For PR reviews, pass --pr-base main --pr-head HEAD and
the audit session automatically runs pr-check and
injects the governance report into the bootstrap. The auditing agent
sees ungoverned commits, scope violations, and drift scores before it
starts reviewing code.
Code governance
Feature manifest and requirement tracing
Two YAML files control what code can exist and what the system must do:
.exo/features.yaml declares features with a lifecycle:
active → experimental → deprecated →
deleted. Code is tagged with @feature: /
@endfeature annotations. exo trace scans
the codebase and reports violations: code tagged with a deleted
feature, code tagged with an unknown feature, edits to locked
features. exo prune auto-removes code blocks tagged with
deleted features.
.exo/requirements.yaml tracks requirements with
@req: / @implements: annotations.
exo trace-reqs finds orphan references (code referencing
a requirement that doesn't exist), deleted references, and uncovered
requirements (requirements with no implementing code).
Both tracing systems are deterministic — regex-based, no LLM involved. They run at session-finish as advisory checks and feed into the drift detection pipeline.
Design boundaries
What ExoProtocol deliberately doesn't do
Every governance system has to decide where to stop. Here's where ExoProtocol draws the line:
- No runtime sandboxing. ExoProtocol doesn't intercept file writes or block tool calls. It tells the agent what it should and shouldn't do, scores compliance after the fact, and reports violations. The enforcement is social (via bootstrap rules) and auditable (via drift detection), not mechanical.
- No LLM in the loop. Every detection system — drift scoring, feature tracing, requirement tracing, scope conflict detection — is deterministic. Regex, fnmatch, hash comparisons. No model calls, no embeddings, no semantic analysis. This makes the system fast, reproducible, and auditable.

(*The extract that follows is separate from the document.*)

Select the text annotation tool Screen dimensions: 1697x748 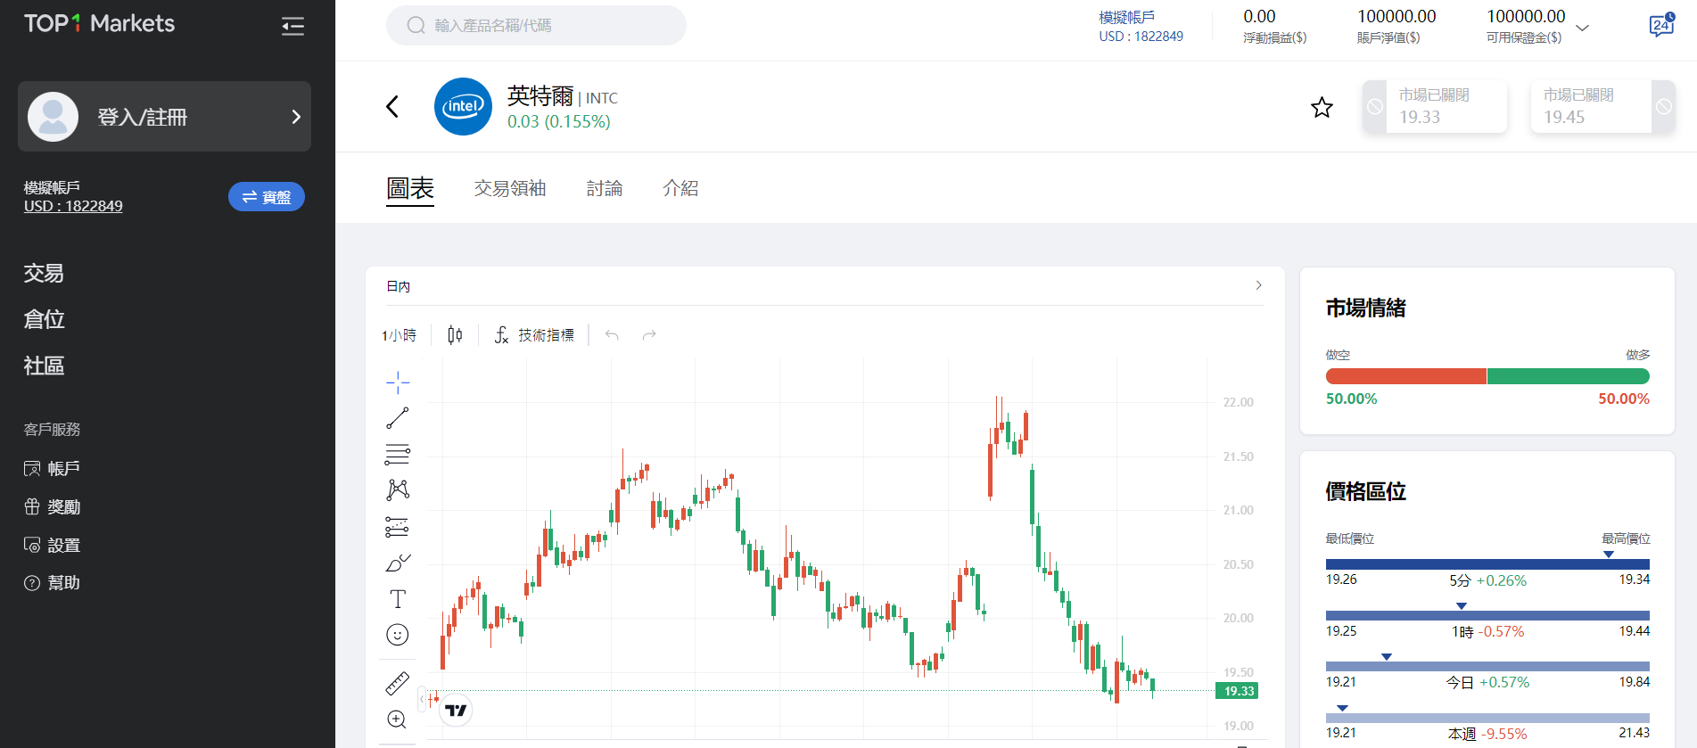click(398, 598)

- No external services. Everything lives in
.exo/inside your git repo. No databases, no accounts, no SaaS dependencies.pip installand you're running. Git is the storage layer and the transport layer. - Advisory, not blocking. Almost nothing in ExoProtocol blocks an operation. Drift detection, feature tracing, session-start advisories, audit warnings — all advisory. A crashed detection pass never prevents an agent from finishing its work. The philosophy: surface information, don't impose bottlenecks.